=== THE INPUT ===
▼
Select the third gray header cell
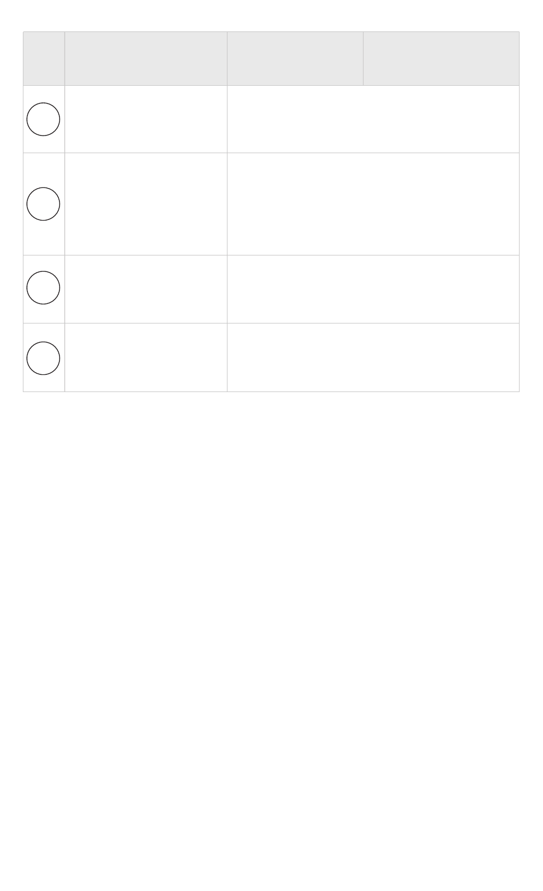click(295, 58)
▲
▼
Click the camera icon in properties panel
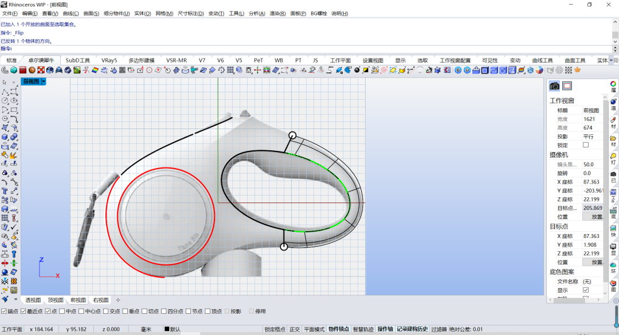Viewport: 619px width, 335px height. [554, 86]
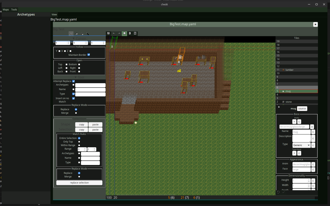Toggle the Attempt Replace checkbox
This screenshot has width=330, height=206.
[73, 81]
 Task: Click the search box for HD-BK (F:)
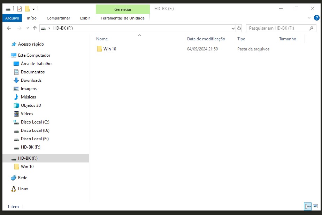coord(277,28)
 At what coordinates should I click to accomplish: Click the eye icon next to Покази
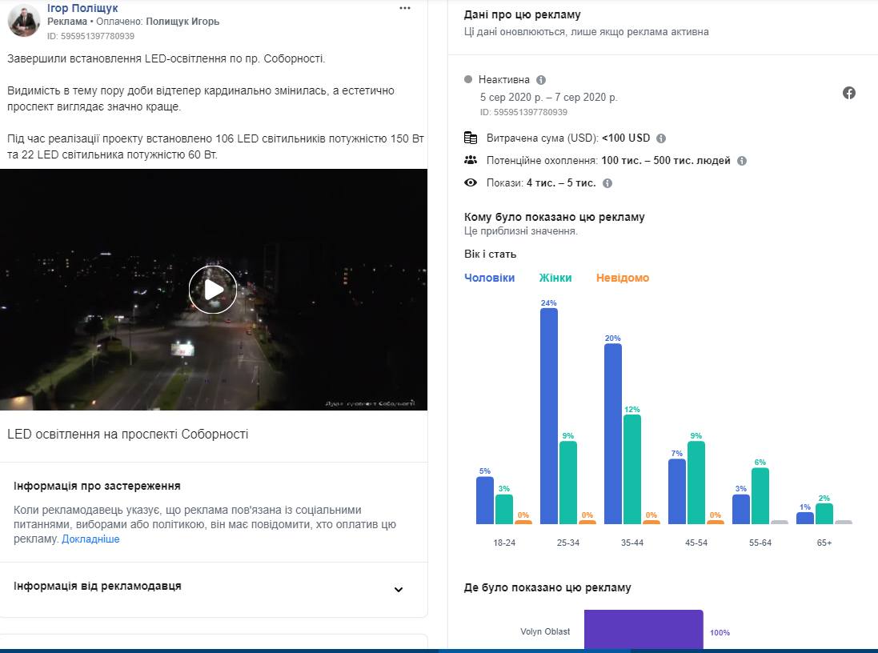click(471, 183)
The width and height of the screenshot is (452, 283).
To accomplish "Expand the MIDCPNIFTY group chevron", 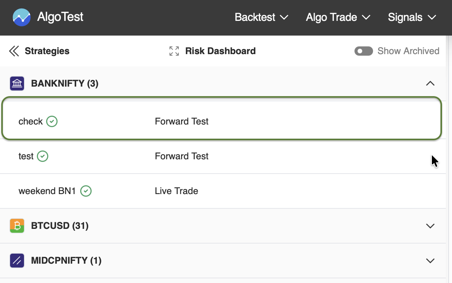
▲
=== ASSIGNED TASK ===
Beginning with the line holding "Click the camera icon in properties panel" in the material above, restate word for word each line through the line holding "The width and", and exclude pictures.

=== TASK OUTPUT ===
Click the camera icon in properties panel
Viewport: 619px width, 335px height. [554, 86]
Toggle the Attempt Replace checkbox
This screenshot has width=330, height=206.
[73, 81]
 Task: Click the search box for HD-BK (F:)
coord(277,28)
 At what coordinates should I click to accomplish: Click the eye icon next to Покази
click(471, 183)
The width and height of the screenshot is (452, 283).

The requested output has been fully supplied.